Arthur Schlesinger, Jr., who died on Wednesday, was the first serious historian I ever read, back when I was in junior high school.
My first Schlesinger book was A Thousand Days, his account of the Kennedy Administration, of which he had been a minor White House functionary. No doubt Kennedy, himself a Pullitzer Prize winner in history--although there are those who believe that speechwriter Ted Sorenson was the actual author of his Profiles in Courage--wanted Schlesinger, renowned for his works on Andrew Jackson and Franklin Roosevelt, close at hand to chronicle his presidency. But Kennedy probably also thought that he and Schlesinger would pen the account together. The tragic events of November 22, 1963 put an end to that plan.

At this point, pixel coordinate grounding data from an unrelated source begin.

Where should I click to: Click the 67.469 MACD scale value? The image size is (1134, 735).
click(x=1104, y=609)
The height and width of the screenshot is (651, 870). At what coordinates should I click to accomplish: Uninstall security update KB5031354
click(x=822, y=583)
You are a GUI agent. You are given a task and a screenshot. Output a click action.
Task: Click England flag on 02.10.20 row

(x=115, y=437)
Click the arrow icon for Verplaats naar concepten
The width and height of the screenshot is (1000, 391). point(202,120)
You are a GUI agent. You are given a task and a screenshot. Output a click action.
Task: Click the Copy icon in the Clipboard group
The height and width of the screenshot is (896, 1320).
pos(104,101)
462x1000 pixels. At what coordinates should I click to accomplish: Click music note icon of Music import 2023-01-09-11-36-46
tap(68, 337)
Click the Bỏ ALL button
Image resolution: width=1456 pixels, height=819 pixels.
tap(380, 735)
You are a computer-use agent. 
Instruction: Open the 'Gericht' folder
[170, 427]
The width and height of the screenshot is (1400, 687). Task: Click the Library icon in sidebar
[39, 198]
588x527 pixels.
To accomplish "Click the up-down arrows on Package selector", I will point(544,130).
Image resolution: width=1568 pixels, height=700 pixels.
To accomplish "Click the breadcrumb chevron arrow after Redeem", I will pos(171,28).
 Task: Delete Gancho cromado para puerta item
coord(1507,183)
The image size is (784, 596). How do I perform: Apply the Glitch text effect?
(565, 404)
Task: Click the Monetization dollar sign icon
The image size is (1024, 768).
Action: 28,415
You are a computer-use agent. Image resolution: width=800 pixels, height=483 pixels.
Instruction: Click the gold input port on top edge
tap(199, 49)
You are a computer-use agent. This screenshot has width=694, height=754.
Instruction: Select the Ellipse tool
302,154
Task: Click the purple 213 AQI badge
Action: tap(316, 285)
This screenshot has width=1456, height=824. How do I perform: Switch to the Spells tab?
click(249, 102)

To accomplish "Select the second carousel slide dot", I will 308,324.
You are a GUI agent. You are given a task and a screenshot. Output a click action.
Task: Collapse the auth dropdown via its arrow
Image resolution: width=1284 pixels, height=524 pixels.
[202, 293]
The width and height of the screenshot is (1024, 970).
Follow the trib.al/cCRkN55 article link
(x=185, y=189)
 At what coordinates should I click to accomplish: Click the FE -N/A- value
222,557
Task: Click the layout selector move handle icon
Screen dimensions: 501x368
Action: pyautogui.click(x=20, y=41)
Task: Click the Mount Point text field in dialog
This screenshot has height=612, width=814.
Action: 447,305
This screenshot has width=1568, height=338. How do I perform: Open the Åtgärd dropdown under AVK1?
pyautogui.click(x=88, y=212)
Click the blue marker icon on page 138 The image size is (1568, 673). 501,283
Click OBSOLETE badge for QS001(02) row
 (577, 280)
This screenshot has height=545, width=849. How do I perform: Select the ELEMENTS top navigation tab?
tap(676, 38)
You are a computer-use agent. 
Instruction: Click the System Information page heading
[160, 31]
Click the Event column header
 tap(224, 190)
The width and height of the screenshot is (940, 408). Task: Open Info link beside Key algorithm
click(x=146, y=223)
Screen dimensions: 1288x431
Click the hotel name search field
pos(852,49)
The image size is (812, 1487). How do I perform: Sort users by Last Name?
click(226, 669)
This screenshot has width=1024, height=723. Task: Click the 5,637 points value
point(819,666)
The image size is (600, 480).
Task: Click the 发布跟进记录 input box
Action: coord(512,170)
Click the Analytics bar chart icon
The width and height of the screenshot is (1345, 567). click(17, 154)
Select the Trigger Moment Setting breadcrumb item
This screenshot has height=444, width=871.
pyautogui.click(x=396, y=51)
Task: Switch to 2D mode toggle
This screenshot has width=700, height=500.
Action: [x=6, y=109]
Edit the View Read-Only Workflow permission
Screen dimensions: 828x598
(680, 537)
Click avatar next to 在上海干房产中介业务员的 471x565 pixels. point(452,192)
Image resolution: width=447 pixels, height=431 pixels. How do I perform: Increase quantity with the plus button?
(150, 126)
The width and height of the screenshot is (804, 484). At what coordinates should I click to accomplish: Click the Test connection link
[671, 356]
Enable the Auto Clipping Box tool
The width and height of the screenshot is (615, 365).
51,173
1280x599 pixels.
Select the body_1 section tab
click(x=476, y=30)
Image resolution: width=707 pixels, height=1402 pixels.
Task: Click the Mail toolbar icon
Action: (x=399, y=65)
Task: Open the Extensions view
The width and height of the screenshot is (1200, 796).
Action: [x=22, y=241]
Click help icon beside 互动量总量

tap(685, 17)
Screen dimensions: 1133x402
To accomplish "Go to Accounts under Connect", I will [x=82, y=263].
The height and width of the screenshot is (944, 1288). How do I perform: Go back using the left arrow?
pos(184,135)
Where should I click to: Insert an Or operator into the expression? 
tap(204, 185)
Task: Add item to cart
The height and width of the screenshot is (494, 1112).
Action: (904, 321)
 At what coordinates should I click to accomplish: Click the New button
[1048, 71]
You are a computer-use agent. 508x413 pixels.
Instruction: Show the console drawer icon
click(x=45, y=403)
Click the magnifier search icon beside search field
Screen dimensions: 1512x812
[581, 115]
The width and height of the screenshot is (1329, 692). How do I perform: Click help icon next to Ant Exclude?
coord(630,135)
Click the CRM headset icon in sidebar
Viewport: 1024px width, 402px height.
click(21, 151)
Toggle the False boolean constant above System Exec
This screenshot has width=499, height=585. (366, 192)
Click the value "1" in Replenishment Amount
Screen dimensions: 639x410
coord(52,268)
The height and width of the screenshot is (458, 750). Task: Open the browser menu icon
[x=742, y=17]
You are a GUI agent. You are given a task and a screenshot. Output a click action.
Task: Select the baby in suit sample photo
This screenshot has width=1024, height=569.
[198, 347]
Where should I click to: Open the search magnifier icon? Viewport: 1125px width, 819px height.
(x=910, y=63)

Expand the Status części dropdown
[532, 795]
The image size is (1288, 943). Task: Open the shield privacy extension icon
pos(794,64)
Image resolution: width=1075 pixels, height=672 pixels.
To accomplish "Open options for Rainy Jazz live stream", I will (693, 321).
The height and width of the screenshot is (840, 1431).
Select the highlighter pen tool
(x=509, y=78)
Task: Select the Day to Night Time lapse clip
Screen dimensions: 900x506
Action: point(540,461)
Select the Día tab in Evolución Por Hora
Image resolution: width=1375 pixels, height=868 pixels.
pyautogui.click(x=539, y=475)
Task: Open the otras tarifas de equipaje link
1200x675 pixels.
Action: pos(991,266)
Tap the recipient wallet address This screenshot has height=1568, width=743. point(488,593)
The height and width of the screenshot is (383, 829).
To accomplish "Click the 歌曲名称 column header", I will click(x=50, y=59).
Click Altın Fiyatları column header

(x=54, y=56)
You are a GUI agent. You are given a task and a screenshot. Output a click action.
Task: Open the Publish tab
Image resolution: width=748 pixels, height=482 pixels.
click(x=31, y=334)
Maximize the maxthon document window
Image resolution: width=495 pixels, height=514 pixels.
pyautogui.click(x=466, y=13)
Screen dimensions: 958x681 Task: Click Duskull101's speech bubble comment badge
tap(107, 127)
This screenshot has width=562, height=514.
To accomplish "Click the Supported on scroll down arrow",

The account that Schlesinger produced without Kennedy can rightly be criticized as being more hagiography than biography. But one shouldn't be too critical of him for that. Other members of the Kennedy Administration produced similarly worshipful books at almost the same time, most notably Sorenson and press secretary Pierre Salinger. Given the assassination of Kennedy and the sense of lost promise they all carried, that's probably to be expected. Their approach, that of casting their boss as a hero worthy of a place on Mount Rushmore, isn't unique among the volumes produced by presidential subordinates, before or since.
But even in A Thousand Days, Schlesinger applied the three elements that seemed to characterize almost all of his work:
- the novelist's gift with words;
- meticulous scholarship (It was Schlesinger who caused me to fall in love with the footnote.); and
- an intense commitment to the liberal tradition in Democratic Party politics.
But this intensely partisan and deeply liberal academic could also be a pragmatic pol. Like John Kenneth Galbraith, another Harvard scholar, Schlesinger never lost his love for Adlai Stevenson, the Illinois politician who had the misfortune of facing Dwight Eisenhower in both 1952 and 1956, when he was overcome by electoral landslides. To the end of his days, Schlesinger contended that Stevenson would have made a great President. But when Stevenson made a third run at the Democratic presidential nomination in 1960, Schlesinger (and Galbraith) made the calculation that an unambiguous liberal like Adlai, who had already lost twice, wouldn't be as palatable to the American people as a fresh-faced, World War Two veteran who was less than enthusiastic about civil rights and had a tough record as a Cold Warrior. He supported Kennedy for President, bringing many of his Americans for Democratic Action (ADA) friends in tow.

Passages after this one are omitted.